Processing GEO data and calculating differential expression using limma
1
1
Entering edit mode
5.2 years ago
APJ ▴ 40

Hello,

I am wondering about the data analysis strategy implemented to calculate the differential expression analysis between wildtype and knockout samples for 2 cell lines. It is a Illumina bead array chip data obtained from [GEO]. I have total of 4 samples for each cell line (2 controls, 2 treated). End output I would like to obtain is foldchange and pvalues; for comparisons done between controls and treated samples from 2 cell lines. Output: B_vs_A_log2FC B_vs_A_pvalue D_vs_C_log2FC D_vs_C_pvalue

I have my code (below), that could perform my task.

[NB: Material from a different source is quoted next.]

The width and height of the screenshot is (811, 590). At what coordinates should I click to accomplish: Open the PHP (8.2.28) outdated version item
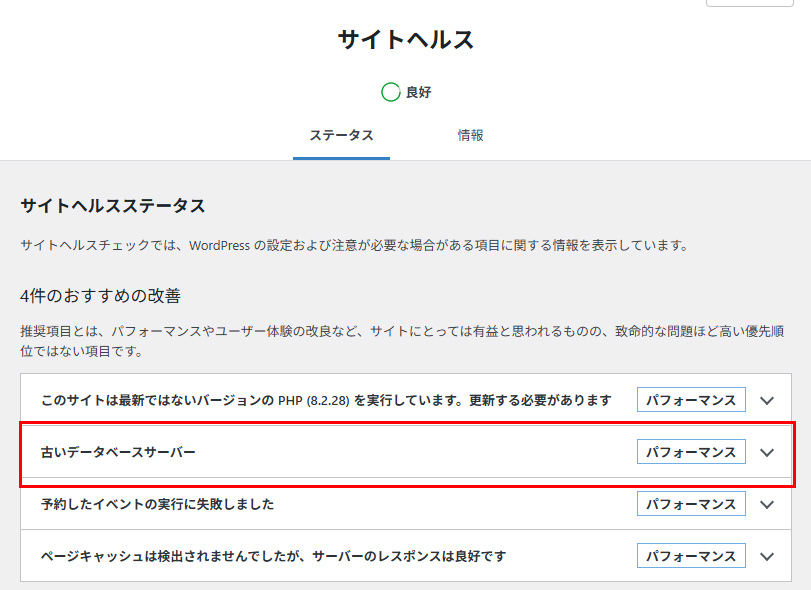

But I am wondering about 3 questions:

1) Is it correct to apply neqc function to normalize the expression values of .idat files

2) My design matrix without weights?

3) As both cell lines contains 2 replicates, is this limma calculation makes sense? and the reliability of differential expression values (pvalues and foldchanges)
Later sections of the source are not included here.